Record list
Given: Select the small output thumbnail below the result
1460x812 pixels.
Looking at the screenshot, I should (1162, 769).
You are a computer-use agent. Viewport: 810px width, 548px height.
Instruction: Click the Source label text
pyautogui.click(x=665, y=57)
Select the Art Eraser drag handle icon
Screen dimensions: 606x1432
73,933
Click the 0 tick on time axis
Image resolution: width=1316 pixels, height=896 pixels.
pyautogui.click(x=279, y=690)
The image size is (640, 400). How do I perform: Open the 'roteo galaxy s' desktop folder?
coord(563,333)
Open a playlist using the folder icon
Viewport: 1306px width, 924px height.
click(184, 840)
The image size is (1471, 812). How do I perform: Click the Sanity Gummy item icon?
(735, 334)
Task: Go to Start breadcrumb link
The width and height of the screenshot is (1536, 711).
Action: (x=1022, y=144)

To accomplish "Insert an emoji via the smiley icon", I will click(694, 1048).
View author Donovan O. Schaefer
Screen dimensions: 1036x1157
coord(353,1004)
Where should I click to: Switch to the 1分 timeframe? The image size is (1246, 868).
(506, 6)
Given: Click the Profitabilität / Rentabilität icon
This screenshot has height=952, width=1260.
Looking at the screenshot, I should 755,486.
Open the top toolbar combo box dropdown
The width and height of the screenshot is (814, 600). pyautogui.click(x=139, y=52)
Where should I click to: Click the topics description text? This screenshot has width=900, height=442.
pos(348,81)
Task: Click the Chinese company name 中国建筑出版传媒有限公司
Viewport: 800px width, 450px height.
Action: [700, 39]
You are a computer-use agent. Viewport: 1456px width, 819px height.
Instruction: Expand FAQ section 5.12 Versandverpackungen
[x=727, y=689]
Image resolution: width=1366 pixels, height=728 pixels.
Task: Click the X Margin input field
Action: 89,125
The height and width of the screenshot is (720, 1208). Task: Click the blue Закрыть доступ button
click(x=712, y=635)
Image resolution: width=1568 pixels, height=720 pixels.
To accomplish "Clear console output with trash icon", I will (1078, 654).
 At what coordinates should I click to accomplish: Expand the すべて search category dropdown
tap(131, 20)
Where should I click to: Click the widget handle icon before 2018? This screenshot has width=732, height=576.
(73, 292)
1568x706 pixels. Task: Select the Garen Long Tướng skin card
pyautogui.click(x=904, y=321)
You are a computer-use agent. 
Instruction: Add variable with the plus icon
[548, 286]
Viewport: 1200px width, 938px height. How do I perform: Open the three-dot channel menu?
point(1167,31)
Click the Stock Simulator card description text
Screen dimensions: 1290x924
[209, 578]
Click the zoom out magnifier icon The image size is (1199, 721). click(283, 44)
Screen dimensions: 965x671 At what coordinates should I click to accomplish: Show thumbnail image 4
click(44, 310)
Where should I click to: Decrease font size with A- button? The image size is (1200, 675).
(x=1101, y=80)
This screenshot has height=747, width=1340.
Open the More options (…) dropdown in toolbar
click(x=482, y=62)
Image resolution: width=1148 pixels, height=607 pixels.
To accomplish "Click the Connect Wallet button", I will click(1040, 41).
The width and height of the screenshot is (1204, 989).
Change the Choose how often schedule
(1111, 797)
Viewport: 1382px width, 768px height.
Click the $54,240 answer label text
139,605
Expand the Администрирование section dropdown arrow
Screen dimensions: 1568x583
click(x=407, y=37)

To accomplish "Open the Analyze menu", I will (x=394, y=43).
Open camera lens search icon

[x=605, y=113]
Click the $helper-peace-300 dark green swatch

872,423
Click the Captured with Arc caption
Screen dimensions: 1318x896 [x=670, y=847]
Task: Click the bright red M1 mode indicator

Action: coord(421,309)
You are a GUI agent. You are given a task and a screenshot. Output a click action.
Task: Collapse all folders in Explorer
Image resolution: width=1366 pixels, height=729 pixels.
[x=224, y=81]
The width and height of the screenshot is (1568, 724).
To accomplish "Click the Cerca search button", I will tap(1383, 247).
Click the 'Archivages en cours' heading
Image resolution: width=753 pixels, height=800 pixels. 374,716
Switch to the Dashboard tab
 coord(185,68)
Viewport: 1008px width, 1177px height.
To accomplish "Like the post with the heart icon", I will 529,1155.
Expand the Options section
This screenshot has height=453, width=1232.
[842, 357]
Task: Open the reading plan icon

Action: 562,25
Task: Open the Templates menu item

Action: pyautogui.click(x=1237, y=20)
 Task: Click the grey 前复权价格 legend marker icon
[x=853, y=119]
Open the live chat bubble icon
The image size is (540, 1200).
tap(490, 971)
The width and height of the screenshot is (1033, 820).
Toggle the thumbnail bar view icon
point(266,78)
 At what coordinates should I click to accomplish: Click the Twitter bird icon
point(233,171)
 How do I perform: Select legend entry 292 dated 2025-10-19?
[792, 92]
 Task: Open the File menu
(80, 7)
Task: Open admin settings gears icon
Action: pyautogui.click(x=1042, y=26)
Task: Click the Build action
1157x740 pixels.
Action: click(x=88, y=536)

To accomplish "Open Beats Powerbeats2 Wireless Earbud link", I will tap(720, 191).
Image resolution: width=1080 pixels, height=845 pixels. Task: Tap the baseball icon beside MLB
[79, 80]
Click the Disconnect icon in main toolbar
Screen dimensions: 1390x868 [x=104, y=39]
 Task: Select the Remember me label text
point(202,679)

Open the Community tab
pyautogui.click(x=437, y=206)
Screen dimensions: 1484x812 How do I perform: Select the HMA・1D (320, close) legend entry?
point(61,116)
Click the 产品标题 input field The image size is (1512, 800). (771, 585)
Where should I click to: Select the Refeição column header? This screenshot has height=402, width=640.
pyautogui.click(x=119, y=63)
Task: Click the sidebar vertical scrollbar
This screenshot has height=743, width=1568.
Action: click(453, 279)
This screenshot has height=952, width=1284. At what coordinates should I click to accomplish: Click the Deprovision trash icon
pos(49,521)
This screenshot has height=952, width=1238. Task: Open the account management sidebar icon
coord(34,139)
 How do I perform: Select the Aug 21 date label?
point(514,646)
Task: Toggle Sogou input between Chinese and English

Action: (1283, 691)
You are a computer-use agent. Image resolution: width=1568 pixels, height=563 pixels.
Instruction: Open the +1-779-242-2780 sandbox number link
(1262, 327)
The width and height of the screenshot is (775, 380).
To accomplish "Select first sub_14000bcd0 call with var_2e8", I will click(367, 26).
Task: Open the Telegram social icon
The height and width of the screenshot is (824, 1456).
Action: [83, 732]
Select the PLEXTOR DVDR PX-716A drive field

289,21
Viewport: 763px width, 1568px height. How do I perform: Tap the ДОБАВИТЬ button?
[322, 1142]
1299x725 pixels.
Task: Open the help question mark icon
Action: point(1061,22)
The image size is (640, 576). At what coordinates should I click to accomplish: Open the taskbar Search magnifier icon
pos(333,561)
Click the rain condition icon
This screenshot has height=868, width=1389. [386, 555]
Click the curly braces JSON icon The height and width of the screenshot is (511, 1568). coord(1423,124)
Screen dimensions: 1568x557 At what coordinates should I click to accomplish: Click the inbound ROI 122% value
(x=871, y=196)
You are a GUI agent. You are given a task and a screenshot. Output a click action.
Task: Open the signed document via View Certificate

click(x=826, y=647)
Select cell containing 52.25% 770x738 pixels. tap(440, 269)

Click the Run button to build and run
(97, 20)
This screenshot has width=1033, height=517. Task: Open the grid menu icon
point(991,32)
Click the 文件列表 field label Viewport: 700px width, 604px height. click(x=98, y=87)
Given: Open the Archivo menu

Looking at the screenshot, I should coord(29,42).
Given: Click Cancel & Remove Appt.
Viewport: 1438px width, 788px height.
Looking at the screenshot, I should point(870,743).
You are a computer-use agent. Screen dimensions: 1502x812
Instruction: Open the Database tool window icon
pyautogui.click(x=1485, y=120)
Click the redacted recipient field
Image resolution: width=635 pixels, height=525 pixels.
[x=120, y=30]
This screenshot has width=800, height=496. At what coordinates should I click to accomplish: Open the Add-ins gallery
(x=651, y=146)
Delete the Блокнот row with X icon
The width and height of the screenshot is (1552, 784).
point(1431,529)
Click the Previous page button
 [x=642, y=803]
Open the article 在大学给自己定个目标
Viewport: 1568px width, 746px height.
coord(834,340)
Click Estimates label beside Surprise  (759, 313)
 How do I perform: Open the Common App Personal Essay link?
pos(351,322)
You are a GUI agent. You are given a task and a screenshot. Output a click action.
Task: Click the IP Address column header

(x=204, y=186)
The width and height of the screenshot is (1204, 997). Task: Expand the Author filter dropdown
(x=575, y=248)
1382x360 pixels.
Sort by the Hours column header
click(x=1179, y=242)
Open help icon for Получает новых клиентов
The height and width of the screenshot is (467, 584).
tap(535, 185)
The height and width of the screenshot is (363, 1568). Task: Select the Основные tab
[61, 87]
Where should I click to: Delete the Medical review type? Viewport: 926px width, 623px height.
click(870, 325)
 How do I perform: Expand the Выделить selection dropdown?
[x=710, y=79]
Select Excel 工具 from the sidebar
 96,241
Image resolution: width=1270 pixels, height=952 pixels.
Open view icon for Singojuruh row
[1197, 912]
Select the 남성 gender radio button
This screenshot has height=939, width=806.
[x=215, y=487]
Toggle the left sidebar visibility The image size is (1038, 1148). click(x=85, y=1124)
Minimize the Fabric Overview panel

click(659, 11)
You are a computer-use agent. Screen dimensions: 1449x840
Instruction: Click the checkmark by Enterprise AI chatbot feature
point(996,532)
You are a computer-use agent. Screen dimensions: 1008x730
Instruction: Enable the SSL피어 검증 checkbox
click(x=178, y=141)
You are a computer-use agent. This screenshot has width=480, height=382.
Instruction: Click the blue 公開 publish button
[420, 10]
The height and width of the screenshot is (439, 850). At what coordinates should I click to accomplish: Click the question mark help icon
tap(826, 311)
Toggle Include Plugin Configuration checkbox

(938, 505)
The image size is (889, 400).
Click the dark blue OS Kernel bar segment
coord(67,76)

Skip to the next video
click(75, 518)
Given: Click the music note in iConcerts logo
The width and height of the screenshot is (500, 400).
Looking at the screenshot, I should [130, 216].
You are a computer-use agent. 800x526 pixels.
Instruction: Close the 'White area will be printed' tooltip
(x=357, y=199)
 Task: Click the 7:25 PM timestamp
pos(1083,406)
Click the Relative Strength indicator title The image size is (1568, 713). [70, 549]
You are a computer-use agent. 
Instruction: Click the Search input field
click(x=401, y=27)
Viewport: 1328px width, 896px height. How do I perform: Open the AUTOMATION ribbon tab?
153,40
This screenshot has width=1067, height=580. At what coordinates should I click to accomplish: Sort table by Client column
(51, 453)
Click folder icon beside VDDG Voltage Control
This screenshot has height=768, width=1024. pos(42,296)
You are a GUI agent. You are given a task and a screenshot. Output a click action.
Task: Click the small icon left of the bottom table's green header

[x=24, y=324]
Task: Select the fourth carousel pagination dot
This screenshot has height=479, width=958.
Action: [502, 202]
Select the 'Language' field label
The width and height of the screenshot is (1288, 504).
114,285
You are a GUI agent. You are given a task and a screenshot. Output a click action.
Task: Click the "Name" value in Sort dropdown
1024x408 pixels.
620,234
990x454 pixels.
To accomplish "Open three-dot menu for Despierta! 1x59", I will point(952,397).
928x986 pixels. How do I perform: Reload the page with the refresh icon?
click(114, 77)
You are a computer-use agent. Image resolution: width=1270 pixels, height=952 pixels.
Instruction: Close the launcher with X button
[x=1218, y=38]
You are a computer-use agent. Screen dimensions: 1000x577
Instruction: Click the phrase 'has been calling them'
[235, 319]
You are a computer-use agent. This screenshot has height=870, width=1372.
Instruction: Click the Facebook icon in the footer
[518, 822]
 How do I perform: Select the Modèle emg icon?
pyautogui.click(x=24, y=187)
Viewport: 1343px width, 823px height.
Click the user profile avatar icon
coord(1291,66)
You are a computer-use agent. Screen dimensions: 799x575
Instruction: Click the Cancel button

Problem details
Extract the listing from its first line through the line containing "pos(348,81)", both included, and reproduce those lines word for word.

Written response
Given: Select the small output thumbnail below the result
1460x812 pixels.
Looking at the screenshot, I should (1162, 769).
You are a computer-use agent. Viewport: 810px width, 548px height.
Instruction: Click the Source label text
pyautogui.click(x=665, y=57)
Select the Art Eraser drag handle icon
Screen dimensions: 606x1432
73,933
Click the 0 tick on time axis
Image resolution: width=1316 pixels, height=896 pixels.
pyautogui.click(x=279, y=690)
The image size is (640, 400). How do I perform: Open the 'roteo galaxy s' desktop folder?
coord(563,333)
Open a playlist using the folder icon
Viewport: 1306px width, 924px height.
click(184, 840)
The image size is (1471, 812). How do I perform: Click the Sanity Gummy item icon?
(735, 334)
Task: Go to Start breadcrumb link
The width and height of the screenshot is (1536, 711).
Action: (x=1022, y=144)

To accomplish "Insert an emoji via the smiley icon", I will click(694, 1048).
View author Donovan O. Schaefer
Screen dimensions: 1036x1157
coord(353,1004)
Where should I click to: Switch to the 1分 timeframe? The image size is (1246, 868).
(506, 6)
Given: Click the Profitabilität / Rentabilität icon
This screenshot has height=952, width=1260.
Looking at the screenshot, I should 755,486.
Open the top toolbar combo box dropdown
The width and height of the screenshot is (814, 600). pyautogui.click(x=139, y=52)
Where should I click to: Click the topics description text? This screenshot has width=900, height=442.
pos(348,81)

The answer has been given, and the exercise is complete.